| Task brief |
Nothing but an exact copy of the listing should appear in the response.

______________________________

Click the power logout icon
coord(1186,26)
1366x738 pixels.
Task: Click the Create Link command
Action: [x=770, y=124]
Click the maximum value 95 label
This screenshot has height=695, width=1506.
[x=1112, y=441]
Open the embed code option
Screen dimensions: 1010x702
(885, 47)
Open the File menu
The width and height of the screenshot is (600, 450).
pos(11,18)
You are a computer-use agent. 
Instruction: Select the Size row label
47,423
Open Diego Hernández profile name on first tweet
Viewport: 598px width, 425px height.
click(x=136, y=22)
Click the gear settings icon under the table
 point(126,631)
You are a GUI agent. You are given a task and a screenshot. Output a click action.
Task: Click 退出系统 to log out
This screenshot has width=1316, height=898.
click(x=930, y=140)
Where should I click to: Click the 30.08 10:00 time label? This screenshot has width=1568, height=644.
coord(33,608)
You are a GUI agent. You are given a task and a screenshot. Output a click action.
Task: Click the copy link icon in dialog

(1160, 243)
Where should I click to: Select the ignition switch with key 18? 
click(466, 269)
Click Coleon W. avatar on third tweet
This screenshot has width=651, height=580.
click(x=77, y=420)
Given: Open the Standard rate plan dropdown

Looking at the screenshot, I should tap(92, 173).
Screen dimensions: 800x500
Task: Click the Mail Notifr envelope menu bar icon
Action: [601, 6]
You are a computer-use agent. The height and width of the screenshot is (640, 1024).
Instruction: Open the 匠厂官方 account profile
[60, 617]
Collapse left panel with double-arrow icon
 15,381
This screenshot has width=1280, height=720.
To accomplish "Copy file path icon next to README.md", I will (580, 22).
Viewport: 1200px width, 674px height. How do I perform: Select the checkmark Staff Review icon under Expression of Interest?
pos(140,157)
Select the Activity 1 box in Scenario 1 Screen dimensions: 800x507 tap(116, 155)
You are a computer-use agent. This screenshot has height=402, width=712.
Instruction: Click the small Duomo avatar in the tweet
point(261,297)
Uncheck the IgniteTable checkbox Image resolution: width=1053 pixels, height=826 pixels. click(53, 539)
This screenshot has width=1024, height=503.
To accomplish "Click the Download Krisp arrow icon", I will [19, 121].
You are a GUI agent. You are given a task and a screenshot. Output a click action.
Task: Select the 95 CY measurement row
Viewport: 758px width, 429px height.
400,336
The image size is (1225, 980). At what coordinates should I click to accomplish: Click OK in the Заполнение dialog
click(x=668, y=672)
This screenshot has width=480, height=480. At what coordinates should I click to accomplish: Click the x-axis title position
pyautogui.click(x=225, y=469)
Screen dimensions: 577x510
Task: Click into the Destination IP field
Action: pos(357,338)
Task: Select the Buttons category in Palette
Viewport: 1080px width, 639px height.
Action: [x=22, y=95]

______________________________

| Finished exercise |
Click the power logout icon
coord(1186,26)
1366x738 pixels.
Task: Click the Create Link command
Action: [x=770, y=124]
Click the maximum value 95 label
This screenshot has height=695, width=1506.
[x=1112, y=441]
Open the embed code option
Screen dimensions: 1010x702
(885, 47)
Open the File menu
The width and height of the screenshot is (600, 450).
pos(11,18)
You are a computer-use agent. 
Instruction: Select the Size row label
47,423
Open Diego Hernández profile name on first tweet
Viewport: 598px width, 425px height.
click(x=136, y=22)
Click the gear settings icon under the table
 point(126,631)
You are a GUI agent. You are given a task and a screenshot. Output a click action.
Task: Click 退出系统 to log out
This screenshot has width=1316, height=898.
click(x=930, y=140)
Where should I click to: Click the 30.08 10:00 time label? This screenshot has width=1568, height=644.
coord(33,608)
You are a GUI agent. You are given a task and a screenshot. Output a click action.
Task: Click the copy link icon in dialog

(1160, 243)
Where should I click to: Select the ignition switch with key 18? 
click(466, 269)
Click Coleon W. avatar on third tweet
This screenshot has width=651, height=580.
click(x=77, y=420)
Given: Open the Standard rate plan dropdown

Looking at the screenshot, I should tap(92, 173).
Screen dimensions: 800x500
Task: Click the Mail Notifr envelope menu bar icon
Action: [601, 6]
You are a computer-use agent. The height and width of the screenshot is (640, 1024).
Instruction: Open the 匠厂官方 account profile
[60, 617]
Collapse left panel with double-arrow icon
 15,381
This screenshot has width=1280, height=720.
To accomplish "Copy file path icon next to README.md", I will (580, 22).
Viewport: 1200px width, 674px height. How do I perform: Select the checkmark Staff Review icon under Expression of Interest?
pos(140,157)
Select the Activity 1 box in Scenario 1 Screen dimensions: 800x507 tap(116, 155)
You are a computer-use agent. This screenshot has height=402, width=712.
Instruction: Click the small Duomo avatar in the tweet
point(261,297)
Uncheck the IgniteTable checkbox Image resolution: width=1053 pixels, height=826 pixels. click(53, 539)
This screenshot has width=1024, height=503.
To accomplish "Click the Download Krisp arrow icon", I will [19, 121].
You are a GUI agent. You are given a task and a screenshot. Output a click action.
Task: Select the 95 CY measurement row
Viewport: 758px width, 429px height.
400,336
The image size is (1225, 980). At what coordinates should I click to accomplish: Click OK in the Заполнение dialog
click(x=668, y=672)
This screenshot has width=480, height=480. At what coordinates should I click to accomplish: Click the x-axis title position
pyautogui.click(x=225, y=469)
Screen dimensions: 577x510
Task: Click into the Destination IP field
Action: pos(357,338)
Task: Select the Buttons category in Palette
Viewport: 1080px width, 639px height.
Action: [x=22, y=95]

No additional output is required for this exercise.